Likewise, the restricted units were not considered in diluted net income per
common unit in 1997 as none of the vesting conditions had been met in any
period.

     In January 1998, the restricted unit plan was amended and restated, and the
thresholds tied to Available Cash and Adjusted Operating Surplus were
eliminated.  The discussion that follows is based on the terms of the Amended
and Restated Restricted Unit Plan (the "Restricted Unit Plan").  Initially,
rights to receive 291,000 Common Units are available under the Restricted Unit
Plan.  From these Units, rights to receive 240,000 Common Units (the "Restricted
Units") have been allocated to approximately 32 individuals, subject to the
vesting conditions described below and subject to other customary terms and
conditions.  The remaining rights to receive 51,000 Common Units initially
available under the Restricted Unit Plan may be allocated or issued in the
future to key employees on such terms and conditions (including vesting
conditions) as the Compensation Committee of the General Partner ("Compensation
Committee") shall determine.

     Upon "vesting" in accordance with the terms and conditions of the
Restricted Unit Plan, Common Units allocated to a plan participant will be
issued to such participant.  Units issued to participants may be newly issued
Units acquired by the General Partner from the Partnership at then prevailing
market prices or may be acquired by the General Partner in the open market.  In
1998, one-third of the Restricted Units allocated to each individual vested and
the units issued were acquired on the open market.  In either case, the
associated expense will be borne by the Partnership.  Until Common Units have
vested and have been issued to a participant, such participant shall not be
entitled to any distributions or allocations of income or loss and shall not
have any voting or other rights in respect of such Common Units.  The
participant shall receive cash awards based on the number of non-vested units
held by such participant to the extent that distributions are paid on
Subordinated OLP Units.  To date, no distributions have been paid with respect
to Subordinated OLP Units.  No consideration will be payable by the
<PAGE> 45
participants
in the Restricted  Unit Plan upon vesting and issuance of the Common Units.
Additionally, the participant cannot sell the Common Units until one year after
the date of vesting.

     Termination without cause in violation of a written employment agreement,
or a Significant Event as defined in the Restricted Unit Plan, will result in
immediate vesting of all non-vested units and conversion to Common Units without
any restrictions.

     In 1998, the Partnership recorded expense of $1,617,000 related to the
Restricted Units.
● ● ● ● ●
**TASKS TO COMPLETE**.
1. Reproduce the restricted unit plan passage word for word, between "Termination without cause" and "any restrictions.", inclusive.
2. Answer these questions from the restricted unit plan passage:
(a) How many Common Units are initially available under the Restricted Unit Plan?
(b) What fraction of the Restricted Units allocated to each individual vested in 1998?
(c) What expense did the Partnership record in 1998 for the Restricted Units?

**ENTRIES SHOWN**.
● ● ● ● ●
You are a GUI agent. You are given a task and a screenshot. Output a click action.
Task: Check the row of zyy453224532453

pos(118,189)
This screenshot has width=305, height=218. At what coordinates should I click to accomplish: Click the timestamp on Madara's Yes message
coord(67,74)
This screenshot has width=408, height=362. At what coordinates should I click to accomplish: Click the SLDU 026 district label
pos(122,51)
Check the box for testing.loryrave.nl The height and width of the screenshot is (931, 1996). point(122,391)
● ● ● ● ●
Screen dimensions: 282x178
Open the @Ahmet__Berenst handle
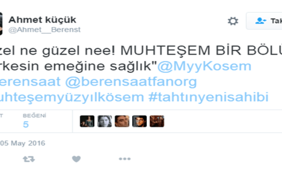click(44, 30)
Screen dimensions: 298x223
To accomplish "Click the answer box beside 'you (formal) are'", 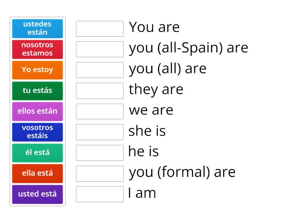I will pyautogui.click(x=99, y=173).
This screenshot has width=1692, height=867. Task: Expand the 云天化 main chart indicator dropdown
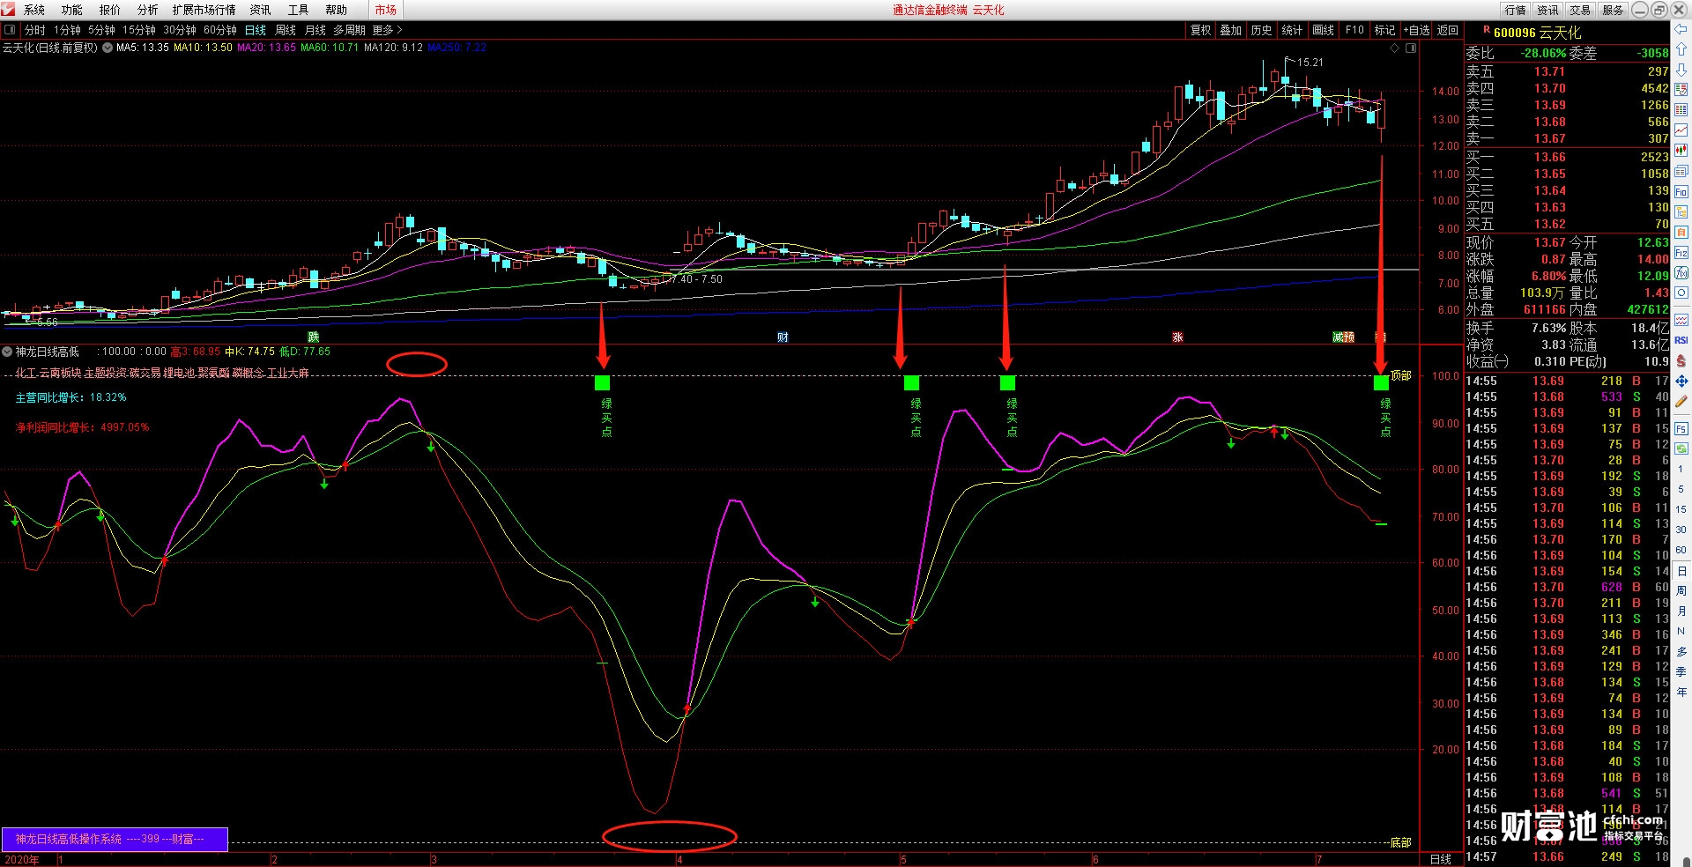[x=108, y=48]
● ● ● ● ●
**ANSWERS TO THE TASKS**.
1.
Termination without cause in violation of a written employment agreement,
or a Significant Event as defined in the Restricted Unit Plan, will result in
immediate vesting of all non-vested units and conversion to Common Units without
any restrictions.

2.
(a) 291,000 Common Units
(b) One-third
(c) $1,617,000